What makes a good and true leader—brute power and force? The ability to persuade? Simply holding an influential position? Joseph M. Marshall III, the renowned author of the bestselling The Lakota Way, says no. Reminding us that those who hold public office are first and foremost politicians, and that corporate bigwigs serve the bottom line, Marshall presents us with a different idea of leadership, one drawn from his own Lakota Sioux culture. “True leadership,” he informs us, “is only possible when character is more important than authority.”
Marshall III draws inspiration from three names that have resonated powerfully throughout history to develop his unique concept of leadership: Sitting Bull, Red Cloud, and, especially Crazy Horse, whose fascinating life Marshall already chronicled in a biography that Publishers Weekly praised as “vivid and haunting.” Crazy Horse did not teach leadership; he simply demonstrated it, effectively and with compassion. Four factors stand out when looking at him as a leader, and they were the basis of his success:
Know yourself. Know your friends. Know the enemy. Lead the way. The Power of Four shows how and why these maxims—and this Native American philosophy of leadership—is not only applicable to today’s world, but desperately needed: why leadership by example is more powerful than authority; and why the selection of leaders also becomes one way of controlling those very same leaders. Marshall will open readers’ eyes and help them discover how to apply a new set of principles and actions to their own lives.

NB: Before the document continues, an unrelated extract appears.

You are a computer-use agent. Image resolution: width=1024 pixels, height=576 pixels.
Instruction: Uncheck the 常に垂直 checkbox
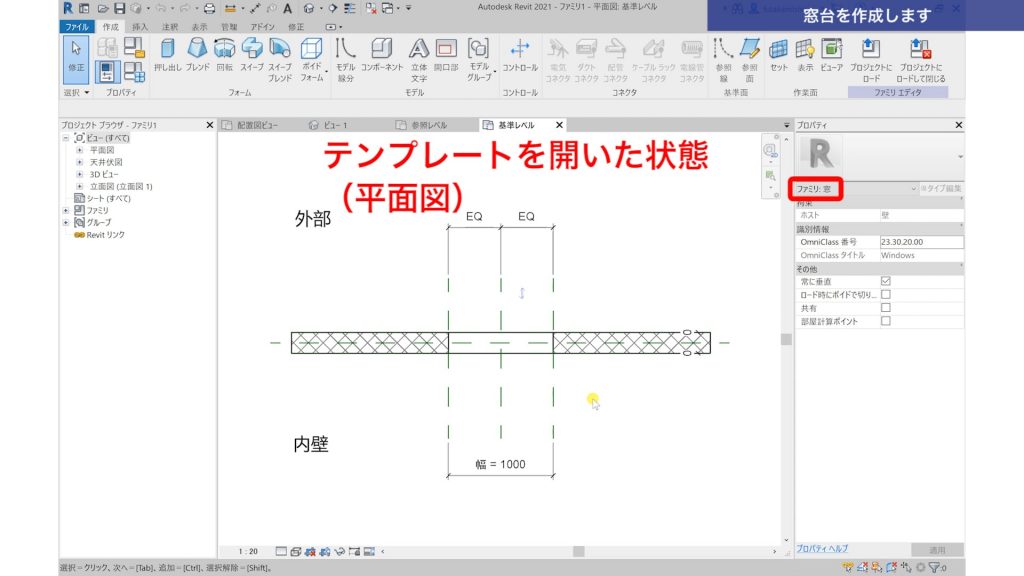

Historian Marshall (Keep Going) looks to the life and accomplishments of Lakota warrior Crazy Horse for lessons on leadership in this curious and ultimately disappointing book. Best known for his 1876 defeat of General Custer at the Battle of Little Bighorn, Crazy Horse was renowned for being the consummate Lakota leader: resolute in battle, courageous, magnanimous, generous to his people and conscious of the example he set. From the events of Crazy Horse's life, the author abstracts four principles of leadership: Know Yourself, Know Your Friends, Know Your Enemies and Take the Lead. While the biographical sections on Crazy Horse are tightly detailed, the personal development advice is fuzzy and unfocused. Marshall insists that anyone can and should become a leader, but his examples are almost all drawn from politics and provide few examples on how to guide families, workplaces and communities, thereby stressing the importance of choosing leaders wisely but neglecting to show readers how to grow into leadership themselves.